Project Veritas stings New Hampshire Voter ID-less laws.

And I hope that they have good lawyers. REAL good lawyers.

Contrary to Matt Lewis, this is not unbelievable. This is why we insist on Voter ID laws.

To summarize the video, James O’Keefe’s Project Veritas sent a couple of people to New Hampshire primary polling places claiming that they were individuals that had actually died in the last couple months. They were, of course, secretly filming the proceedings… and came away with footage of multiple occasions where the poll workers let them have the ballot. Note, by the way, that every video clip ends with the Veritas people giving back the ballot without actually voting: I don’t know whether that will actually protect the group from being accused of voter fraud, but then that’s why we have a court system. At any rate, the video ends with some poor sacrificial lamb of a ward coordinator confidently assuring the Project Veritas people that nobody could get away with what the Project Veritas people just did.

Now, let’s be clear: those nice old people running the polling stations? They’re not actively involved in a secret conspiracy to defraud the voting public. They’re instead volunteers who are not only not obligated to require photo ID from voters; they’re actively forbidden from asking for any. And they’re using printouts, not computers, which means by definition that the records are going to be out of date. And that means that if you want to double-vote in New Hampshire, all you need to know is the name and address of somebody still on the voting rolls who you know isn’t going to vote.

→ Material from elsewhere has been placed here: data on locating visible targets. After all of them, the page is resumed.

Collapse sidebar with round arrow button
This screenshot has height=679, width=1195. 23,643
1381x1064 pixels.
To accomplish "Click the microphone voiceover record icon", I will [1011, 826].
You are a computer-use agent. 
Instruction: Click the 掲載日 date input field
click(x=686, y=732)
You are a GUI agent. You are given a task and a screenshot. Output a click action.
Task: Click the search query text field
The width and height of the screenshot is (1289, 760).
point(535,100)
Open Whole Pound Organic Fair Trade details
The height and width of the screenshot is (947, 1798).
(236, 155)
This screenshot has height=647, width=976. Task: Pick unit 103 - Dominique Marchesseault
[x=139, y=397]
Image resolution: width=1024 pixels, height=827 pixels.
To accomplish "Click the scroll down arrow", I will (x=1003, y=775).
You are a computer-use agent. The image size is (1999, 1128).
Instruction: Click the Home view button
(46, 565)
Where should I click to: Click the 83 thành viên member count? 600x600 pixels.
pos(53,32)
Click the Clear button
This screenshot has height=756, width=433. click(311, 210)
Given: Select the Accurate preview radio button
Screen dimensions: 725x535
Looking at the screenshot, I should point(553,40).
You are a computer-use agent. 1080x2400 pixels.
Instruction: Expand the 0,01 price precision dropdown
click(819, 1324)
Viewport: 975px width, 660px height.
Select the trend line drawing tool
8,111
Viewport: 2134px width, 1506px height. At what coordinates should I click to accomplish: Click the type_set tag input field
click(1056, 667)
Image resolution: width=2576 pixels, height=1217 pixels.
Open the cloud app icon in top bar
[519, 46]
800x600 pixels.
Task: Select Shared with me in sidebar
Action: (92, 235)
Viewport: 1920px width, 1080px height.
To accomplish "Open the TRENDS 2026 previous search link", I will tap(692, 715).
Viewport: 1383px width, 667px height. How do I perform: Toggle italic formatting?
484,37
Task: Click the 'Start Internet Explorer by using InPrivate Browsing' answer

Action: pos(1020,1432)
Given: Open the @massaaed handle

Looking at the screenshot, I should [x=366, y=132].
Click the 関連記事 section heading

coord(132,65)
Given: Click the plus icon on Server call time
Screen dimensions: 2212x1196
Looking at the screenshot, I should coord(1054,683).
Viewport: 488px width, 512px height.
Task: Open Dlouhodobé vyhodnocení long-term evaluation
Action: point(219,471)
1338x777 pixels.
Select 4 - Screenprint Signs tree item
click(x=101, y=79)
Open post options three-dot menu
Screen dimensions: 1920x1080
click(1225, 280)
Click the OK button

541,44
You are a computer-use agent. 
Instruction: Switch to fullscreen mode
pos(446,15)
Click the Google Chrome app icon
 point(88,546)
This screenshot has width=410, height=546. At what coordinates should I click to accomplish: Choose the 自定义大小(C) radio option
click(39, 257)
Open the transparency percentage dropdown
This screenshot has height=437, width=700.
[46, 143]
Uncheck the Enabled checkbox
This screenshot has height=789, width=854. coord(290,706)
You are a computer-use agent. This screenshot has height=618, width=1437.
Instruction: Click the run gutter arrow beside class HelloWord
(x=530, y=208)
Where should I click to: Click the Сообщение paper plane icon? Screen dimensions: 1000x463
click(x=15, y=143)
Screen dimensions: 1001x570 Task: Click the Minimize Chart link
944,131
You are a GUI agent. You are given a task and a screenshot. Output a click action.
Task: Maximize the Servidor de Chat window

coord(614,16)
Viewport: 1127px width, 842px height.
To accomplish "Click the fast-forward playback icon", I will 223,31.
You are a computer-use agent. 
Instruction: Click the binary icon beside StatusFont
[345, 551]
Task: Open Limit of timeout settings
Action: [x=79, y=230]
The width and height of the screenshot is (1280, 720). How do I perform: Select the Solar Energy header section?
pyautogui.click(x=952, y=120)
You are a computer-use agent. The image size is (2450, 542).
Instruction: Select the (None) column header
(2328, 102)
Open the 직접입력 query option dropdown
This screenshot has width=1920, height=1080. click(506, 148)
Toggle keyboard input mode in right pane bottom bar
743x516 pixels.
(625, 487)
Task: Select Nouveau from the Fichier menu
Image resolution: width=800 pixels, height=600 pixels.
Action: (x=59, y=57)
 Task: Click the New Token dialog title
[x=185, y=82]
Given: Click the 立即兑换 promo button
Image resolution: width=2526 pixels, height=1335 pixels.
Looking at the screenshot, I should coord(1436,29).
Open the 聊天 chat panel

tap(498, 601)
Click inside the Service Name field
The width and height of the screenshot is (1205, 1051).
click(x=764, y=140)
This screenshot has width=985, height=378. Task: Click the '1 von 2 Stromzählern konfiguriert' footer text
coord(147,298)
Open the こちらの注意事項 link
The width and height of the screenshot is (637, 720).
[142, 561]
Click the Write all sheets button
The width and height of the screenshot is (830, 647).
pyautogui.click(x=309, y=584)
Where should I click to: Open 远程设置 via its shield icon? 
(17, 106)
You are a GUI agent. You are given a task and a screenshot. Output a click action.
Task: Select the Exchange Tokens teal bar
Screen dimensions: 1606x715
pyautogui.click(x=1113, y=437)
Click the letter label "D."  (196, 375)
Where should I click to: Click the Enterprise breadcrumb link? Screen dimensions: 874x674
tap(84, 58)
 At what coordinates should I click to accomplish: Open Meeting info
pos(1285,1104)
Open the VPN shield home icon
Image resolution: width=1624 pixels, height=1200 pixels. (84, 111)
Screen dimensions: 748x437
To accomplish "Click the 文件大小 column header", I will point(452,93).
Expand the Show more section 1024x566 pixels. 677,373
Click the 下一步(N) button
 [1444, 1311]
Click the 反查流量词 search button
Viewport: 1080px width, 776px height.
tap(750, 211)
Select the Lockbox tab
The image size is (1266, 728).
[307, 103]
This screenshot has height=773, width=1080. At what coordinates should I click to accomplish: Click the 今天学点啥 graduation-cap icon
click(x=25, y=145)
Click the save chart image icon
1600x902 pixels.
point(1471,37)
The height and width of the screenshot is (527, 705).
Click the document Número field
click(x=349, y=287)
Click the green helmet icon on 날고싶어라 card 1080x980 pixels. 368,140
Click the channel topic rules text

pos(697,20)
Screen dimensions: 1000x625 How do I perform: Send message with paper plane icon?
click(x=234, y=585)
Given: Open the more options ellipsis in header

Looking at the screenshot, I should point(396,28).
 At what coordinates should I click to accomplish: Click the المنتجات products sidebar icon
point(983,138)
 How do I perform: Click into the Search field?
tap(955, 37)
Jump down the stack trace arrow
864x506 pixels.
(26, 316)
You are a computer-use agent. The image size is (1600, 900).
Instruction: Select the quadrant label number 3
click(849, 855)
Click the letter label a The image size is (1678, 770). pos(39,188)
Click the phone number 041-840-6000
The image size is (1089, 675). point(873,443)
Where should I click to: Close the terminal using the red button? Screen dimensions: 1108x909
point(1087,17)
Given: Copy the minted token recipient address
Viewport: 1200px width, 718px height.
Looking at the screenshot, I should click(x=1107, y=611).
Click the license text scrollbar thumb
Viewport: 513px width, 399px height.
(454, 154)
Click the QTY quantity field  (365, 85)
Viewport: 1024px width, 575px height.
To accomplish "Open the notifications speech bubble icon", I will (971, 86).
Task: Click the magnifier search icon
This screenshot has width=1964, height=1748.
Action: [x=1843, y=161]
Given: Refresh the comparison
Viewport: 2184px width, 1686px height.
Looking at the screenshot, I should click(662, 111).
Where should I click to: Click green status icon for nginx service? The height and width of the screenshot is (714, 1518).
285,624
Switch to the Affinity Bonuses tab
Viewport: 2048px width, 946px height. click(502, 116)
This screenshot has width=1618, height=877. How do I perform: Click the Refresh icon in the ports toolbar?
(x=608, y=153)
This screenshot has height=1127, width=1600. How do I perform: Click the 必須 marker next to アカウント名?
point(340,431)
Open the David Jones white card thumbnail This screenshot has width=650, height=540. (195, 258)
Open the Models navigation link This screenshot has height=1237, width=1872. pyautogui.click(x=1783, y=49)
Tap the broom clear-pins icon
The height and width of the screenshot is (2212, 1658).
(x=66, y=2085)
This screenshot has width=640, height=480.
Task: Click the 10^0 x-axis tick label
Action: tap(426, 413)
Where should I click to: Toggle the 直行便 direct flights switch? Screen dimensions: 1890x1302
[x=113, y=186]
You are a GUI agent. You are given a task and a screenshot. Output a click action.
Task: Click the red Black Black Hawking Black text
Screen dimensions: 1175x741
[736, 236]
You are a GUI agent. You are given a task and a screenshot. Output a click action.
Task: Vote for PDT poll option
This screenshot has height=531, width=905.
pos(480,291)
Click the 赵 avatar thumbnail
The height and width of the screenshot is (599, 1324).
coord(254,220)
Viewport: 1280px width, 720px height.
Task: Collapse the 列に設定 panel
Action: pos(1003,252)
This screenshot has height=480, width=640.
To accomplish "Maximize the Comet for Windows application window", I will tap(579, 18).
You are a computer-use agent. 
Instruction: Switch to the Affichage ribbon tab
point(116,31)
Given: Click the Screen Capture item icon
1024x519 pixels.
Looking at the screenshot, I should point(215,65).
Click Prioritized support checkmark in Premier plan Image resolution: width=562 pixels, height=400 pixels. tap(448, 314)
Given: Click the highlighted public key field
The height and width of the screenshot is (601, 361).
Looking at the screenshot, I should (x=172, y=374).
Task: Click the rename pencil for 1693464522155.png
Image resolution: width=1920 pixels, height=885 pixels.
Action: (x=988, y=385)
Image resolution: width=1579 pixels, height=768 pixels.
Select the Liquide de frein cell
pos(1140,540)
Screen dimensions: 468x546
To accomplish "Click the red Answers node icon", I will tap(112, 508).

Which we knew already: but it’s instructive to watch, yes?

Moe Lane (crosspost)

6 thoughts on “Project Veritas stings New Hampshire Voter ID-less laws.”

  1. Yes, the inevitable response will be, “the only vote fraud happening is what you wingnuts are committing!”
    .
    Never mind the ACTUAL evidence…

  2. Eh-vee-dens? EH-VEE-DENS? We don’ see no steenkeeng eh-vee-dens….

    (that’s for you, Rob C. 😉 )

  3. Last year I cast my first ballot in Florida (in the primary for Marco!) and I was shocked to find out that I needed to show an ID. Of course I had it on me like 99.9% of the of-age population. And I had to show it again when I voted in the general election.

    Apparently it turns out that since 1977, Floridians have had to show ID to vote, and no one can point to disenfranchisement for that (we just have absentee ballot fraud to counter).

  4. Florida also has the problem of people voting in New York, flying to Florida and voting again. IIRC, dozens of people have been caught doing that in recent elections, and John Fund estimated that many more weren’t caught.

  5. Pubilus: you also get that a lot in college towns; nonresident students send in a write-in ballot and then get in line at the voting booth closest to campus.